■ **WHAT YOU NEED TO DO**
Answer these questions from the text below about students who avoid help.
1. What two features of the professor's speech are mentioned?
2. What do a fair number of the students who stop coming to class return at the end of a semester to do?
3. What sources do some students refuse to read?

Its a bizarre feature of university life that it is very difficult to get students to take opportunities for help, even when they are obviously and explicitly provided.
And the reasons those students don’t take opportunities for help tend to be embarrassingly pathetic. Like, so embarrassing that they avoid even thinking about it, because if they made their real reason explicit, they would be pained at how dumb it is. (I’ve done this sot of thing myself, more times than I’m comfortable with.)
For example, I discovered that a significant fraction of the students in a certain class were afraid to ask questions of the professor because they found him scary. Now, I know the professor in question, and he’s a friendly person who wishes that his students would talk to him more—but he has an abrupt, somewhat awkward way of speaking, and an eastern European accent. Such superficial details are apparently what leaves the biggest impression on most people.
Or there are the guys who get depressed and stop coming to class for a week or two, and then keep on not coming to class because they haven’t been to class for a while, and it would be hard trying to get back up to speed. I really sympathize with these guys, but that doesn’t make their reasoning any saner. (A fair number of them come in at the end of a semester to flunk their final exams. Damn it all, this is painful to watch.)
Or there are the people who won’t read textbooks, or Wikipedia, or whatever, because they feel like everything ought to be covered in class well enough that they can just show up every day and get a good grade. I can not think of any good pedagogical reason why this should be so, and indeed, it usually isn’t.

■ **RECORDED DATA**

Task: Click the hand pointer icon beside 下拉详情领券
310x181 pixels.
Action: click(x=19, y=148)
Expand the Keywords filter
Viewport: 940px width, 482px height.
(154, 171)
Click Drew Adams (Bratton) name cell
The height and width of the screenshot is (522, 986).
--
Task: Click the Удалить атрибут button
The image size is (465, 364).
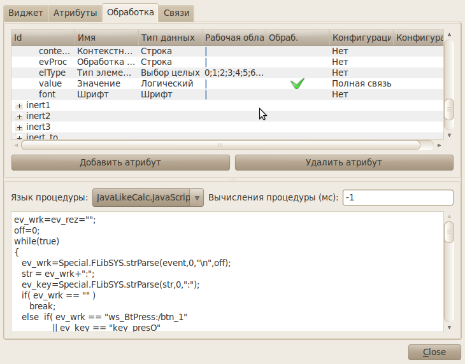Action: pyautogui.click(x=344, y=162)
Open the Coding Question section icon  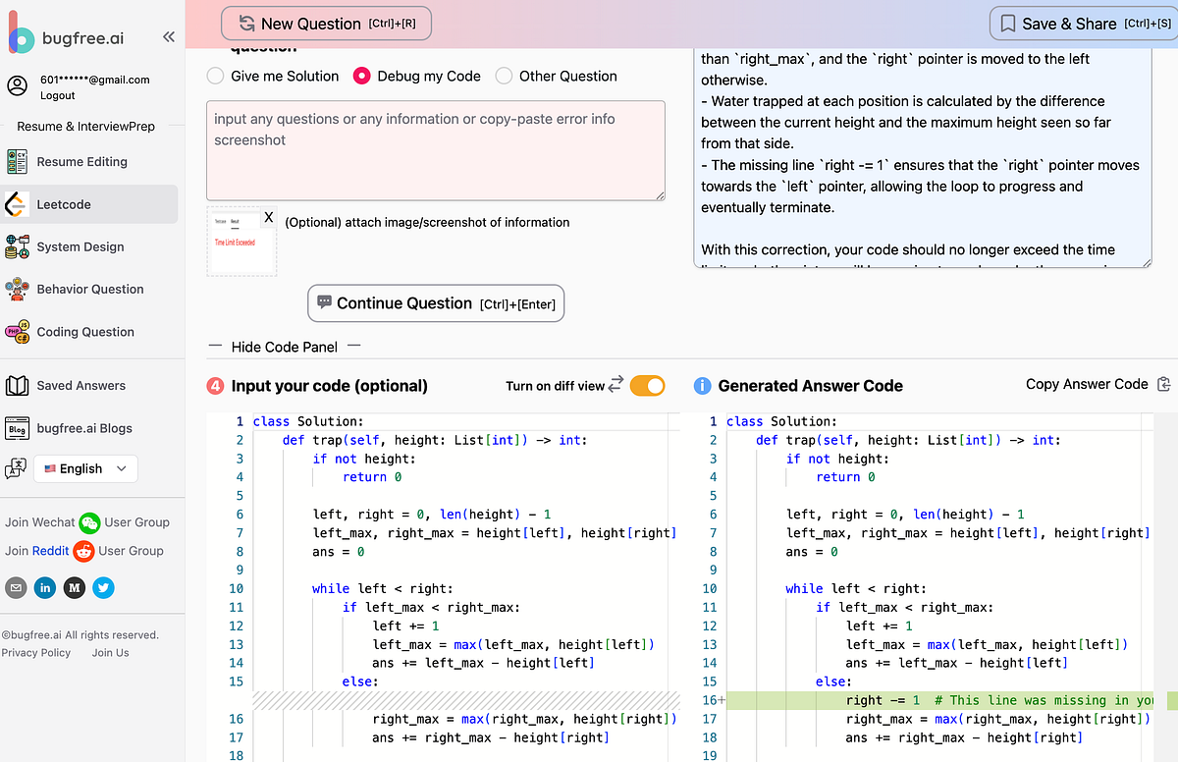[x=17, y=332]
* * *
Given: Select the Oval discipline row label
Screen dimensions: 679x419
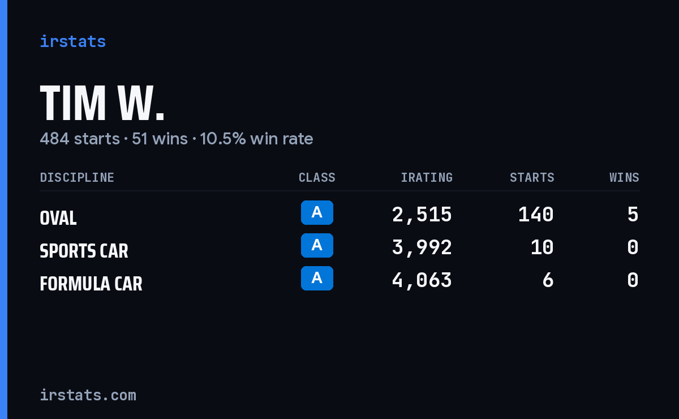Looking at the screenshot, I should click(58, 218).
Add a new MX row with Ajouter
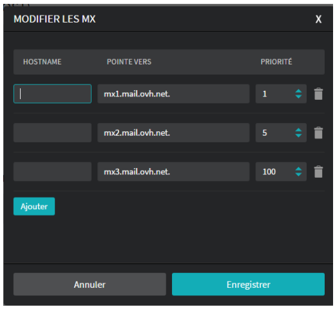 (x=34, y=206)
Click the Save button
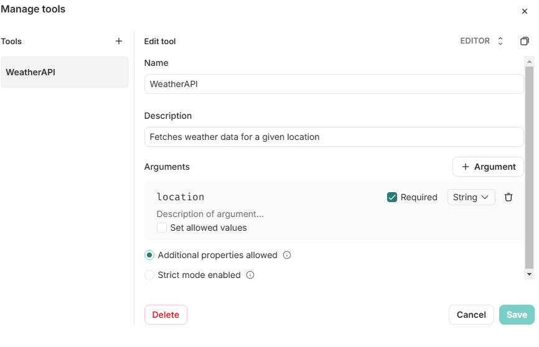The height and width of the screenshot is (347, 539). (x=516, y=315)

■ **OUTPUT FOR THIS TASK**
1. He has an abrupt, somewhat awkward way of speaking and an eastern European accent.
2. They come in to flunk their final exams.
3. They won't read textbooks, or Wikipedia, or whatever.